Which lines run from the one containing "Click the Select policy type heading" through the end of the entries? Restate them word for word, and only those.

════════

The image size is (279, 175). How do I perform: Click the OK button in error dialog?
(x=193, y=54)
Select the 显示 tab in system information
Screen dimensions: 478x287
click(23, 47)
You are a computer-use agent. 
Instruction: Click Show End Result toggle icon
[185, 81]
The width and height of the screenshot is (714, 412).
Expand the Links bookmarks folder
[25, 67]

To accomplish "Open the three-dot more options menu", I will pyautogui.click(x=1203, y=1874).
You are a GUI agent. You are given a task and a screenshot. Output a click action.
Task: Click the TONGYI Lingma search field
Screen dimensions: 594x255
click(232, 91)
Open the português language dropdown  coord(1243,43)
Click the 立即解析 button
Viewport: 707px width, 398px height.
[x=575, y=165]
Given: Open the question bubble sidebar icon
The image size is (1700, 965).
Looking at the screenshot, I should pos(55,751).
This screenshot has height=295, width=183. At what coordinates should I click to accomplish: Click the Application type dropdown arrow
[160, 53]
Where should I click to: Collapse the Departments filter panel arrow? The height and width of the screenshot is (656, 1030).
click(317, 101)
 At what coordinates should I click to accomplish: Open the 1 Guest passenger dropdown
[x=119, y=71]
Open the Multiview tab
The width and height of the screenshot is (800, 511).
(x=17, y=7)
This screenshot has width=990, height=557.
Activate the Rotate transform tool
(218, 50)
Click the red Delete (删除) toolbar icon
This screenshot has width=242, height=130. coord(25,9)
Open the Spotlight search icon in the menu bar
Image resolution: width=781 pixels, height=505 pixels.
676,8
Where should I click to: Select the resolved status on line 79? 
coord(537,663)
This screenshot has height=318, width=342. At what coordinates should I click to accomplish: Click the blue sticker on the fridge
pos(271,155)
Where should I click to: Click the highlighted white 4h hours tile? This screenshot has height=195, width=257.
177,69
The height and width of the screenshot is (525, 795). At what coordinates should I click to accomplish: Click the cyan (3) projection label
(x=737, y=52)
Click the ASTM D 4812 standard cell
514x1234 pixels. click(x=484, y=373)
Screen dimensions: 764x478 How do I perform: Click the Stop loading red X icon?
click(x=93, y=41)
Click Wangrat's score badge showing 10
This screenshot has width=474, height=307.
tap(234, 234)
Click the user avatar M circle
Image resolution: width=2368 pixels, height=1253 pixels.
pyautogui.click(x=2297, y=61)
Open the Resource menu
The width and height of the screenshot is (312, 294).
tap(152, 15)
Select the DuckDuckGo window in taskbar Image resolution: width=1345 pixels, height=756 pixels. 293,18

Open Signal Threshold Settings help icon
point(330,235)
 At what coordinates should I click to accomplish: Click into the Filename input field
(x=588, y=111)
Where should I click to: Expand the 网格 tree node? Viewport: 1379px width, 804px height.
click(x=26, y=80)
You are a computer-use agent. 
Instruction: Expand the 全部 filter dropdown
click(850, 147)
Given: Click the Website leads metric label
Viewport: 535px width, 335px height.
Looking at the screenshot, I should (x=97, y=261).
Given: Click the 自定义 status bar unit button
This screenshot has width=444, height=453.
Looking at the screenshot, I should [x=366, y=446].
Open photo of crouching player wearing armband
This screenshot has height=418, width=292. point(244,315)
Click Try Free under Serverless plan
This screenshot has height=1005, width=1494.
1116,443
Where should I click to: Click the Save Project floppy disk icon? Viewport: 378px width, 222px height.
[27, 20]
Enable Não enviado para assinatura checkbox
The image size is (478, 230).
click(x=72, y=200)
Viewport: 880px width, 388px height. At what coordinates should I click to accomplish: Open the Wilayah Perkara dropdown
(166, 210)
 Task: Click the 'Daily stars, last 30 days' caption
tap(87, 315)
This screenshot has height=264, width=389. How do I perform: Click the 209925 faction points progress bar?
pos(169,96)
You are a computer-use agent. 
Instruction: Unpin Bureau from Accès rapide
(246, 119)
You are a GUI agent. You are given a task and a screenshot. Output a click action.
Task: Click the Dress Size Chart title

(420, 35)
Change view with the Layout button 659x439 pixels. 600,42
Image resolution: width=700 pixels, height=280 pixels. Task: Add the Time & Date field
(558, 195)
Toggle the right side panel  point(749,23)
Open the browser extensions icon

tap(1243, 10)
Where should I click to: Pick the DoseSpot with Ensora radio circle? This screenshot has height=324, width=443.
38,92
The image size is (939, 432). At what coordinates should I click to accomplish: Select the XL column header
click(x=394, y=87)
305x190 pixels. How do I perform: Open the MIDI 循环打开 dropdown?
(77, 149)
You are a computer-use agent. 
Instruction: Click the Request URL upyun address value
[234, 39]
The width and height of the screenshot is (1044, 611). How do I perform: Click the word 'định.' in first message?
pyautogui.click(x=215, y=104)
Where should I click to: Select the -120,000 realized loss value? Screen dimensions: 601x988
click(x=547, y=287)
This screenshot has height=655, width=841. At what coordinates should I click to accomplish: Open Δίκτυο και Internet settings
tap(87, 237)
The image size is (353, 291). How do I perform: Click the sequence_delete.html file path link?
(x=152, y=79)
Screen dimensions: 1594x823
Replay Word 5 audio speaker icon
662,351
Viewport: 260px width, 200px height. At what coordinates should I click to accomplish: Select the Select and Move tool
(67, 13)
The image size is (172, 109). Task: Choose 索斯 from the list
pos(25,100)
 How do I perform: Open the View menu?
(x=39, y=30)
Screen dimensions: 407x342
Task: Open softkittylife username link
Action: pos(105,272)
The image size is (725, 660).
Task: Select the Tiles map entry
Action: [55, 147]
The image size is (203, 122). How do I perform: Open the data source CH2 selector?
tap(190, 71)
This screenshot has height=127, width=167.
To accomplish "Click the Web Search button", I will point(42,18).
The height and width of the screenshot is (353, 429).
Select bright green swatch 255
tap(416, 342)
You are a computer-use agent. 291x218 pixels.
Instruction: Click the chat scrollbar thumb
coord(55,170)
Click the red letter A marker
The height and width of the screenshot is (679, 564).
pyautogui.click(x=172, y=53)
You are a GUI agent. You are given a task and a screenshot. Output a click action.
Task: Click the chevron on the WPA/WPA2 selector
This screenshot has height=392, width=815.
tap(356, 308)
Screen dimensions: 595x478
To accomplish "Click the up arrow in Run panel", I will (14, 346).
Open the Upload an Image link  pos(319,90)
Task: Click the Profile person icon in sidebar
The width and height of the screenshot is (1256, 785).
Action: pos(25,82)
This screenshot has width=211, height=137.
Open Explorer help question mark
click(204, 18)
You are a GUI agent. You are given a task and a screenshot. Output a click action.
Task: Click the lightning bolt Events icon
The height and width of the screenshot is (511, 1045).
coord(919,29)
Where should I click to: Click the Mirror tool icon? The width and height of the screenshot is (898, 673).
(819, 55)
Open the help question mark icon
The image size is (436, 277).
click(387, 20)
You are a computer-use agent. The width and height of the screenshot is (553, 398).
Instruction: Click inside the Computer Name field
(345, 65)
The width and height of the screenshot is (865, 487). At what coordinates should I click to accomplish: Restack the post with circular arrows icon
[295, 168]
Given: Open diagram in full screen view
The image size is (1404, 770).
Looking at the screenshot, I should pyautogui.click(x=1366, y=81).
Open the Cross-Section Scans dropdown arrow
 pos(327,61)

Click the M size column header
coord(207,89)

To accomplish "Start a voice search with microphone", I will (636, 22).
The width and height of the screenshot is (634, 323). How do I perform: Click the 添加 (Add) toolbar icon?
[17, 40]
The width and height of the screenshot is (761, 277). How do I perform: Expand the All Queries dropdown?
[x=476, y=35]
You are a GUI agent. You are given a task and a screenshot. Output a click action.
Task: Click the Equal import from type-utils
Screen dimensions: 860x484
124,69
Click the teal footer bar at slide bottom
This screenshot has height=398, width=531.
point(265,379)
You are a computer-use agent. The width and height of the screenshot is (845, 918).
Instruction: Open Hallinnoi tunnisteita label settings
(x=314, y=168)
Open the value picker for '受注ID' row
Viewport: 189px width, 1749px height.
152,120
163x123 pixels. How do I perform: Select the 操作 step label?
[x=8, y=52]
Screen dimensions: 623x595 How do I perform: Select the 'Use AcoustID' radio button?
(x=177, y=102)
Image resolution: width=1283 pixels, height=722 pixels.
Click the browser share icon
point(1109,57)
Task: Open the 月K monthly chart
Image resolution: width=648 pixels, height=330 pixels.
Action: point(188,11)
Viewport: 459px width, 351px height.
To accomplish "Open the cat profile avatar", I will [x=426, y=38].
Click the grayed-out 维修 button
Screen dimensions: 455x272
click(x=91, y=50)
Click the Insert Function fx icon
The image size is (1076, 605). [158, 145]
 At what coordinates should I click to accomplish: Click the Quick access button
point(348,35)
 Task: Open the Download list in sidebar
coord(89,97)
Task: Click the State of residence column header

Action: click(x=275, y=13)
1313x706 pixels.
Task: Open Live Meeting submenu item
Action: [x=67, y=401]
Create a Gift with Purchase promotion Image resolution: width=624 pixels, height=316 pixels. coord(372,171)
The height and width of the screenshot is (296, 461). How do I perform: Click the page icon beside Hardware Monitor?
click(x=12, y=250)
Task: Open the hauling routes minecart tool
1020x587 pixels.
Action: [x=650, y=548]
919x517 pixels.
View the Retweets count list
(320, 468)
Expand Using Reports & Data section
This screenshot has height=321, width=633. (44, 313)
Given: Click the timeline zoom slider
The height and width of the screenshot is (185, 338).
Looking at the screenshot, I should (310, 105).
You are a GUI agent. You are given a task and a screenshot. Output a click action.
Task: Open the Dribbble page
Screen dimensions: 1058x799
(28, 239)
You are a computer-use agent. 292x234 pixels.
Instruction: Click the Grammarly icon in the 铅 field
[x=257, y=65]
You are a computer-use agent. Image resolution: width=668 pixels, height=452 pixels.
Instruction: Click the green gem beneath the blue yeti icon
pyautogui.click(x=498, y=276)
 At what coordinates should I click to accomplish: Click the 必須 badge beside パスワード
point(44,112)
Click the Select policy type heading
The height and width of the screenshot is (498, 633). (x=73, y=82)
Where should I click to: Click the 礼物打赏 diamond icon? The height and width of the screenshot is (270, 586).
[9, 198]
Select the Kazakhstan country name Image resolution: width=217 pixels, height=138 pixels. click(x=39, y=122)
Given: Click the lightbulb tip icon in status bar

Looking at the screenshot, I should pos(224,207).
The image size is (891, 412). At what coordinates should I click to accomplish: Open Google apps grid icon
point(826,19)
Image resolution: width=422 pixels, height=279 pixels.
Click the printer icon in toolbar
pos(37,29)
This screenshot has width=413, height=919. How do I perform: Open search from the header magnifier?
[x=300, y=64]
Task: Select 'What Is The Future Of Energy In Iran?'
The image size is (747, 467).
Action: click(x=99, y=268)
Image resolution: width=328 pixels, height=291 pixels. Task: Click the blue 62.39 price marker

════════

--- Reply ---
Click the Select policy type heading
The height and width of the screenshot is (498, 633). (x=73, y=82)
Where should I click to: Click the 礼物打赏 diamond icon? The height and width of the screenshot is (270, 586).
[9, 198]
Select the Kazakhstan country name Image resolution: width=217 pixels, height=138 pixels. click(x=39, y=122)
Given: Click the lightbulb tip icon in status bar

Looking at the screenshot, I should pos(224,207).
The image size is (891, 412). At what coordinates should I click to accomplish: Open Google apps grid icon
point(826,19)
Image resolution: width=422 pixels, height=279 pixels.
Click the printer icon in toolbar
pos(37,29)
This screenshot has width=413, height=919. How do I perform: Open search from the header magnifier?
[x=300, y=64]
Task: Select 'What Is The Future Of Energy In Iran?'
The image size is (747, 467).
Action: click(x=99, y=268)
Image resolution: width=328 pixels, height=291 pixels. Task: Click the blue 62.39 price marker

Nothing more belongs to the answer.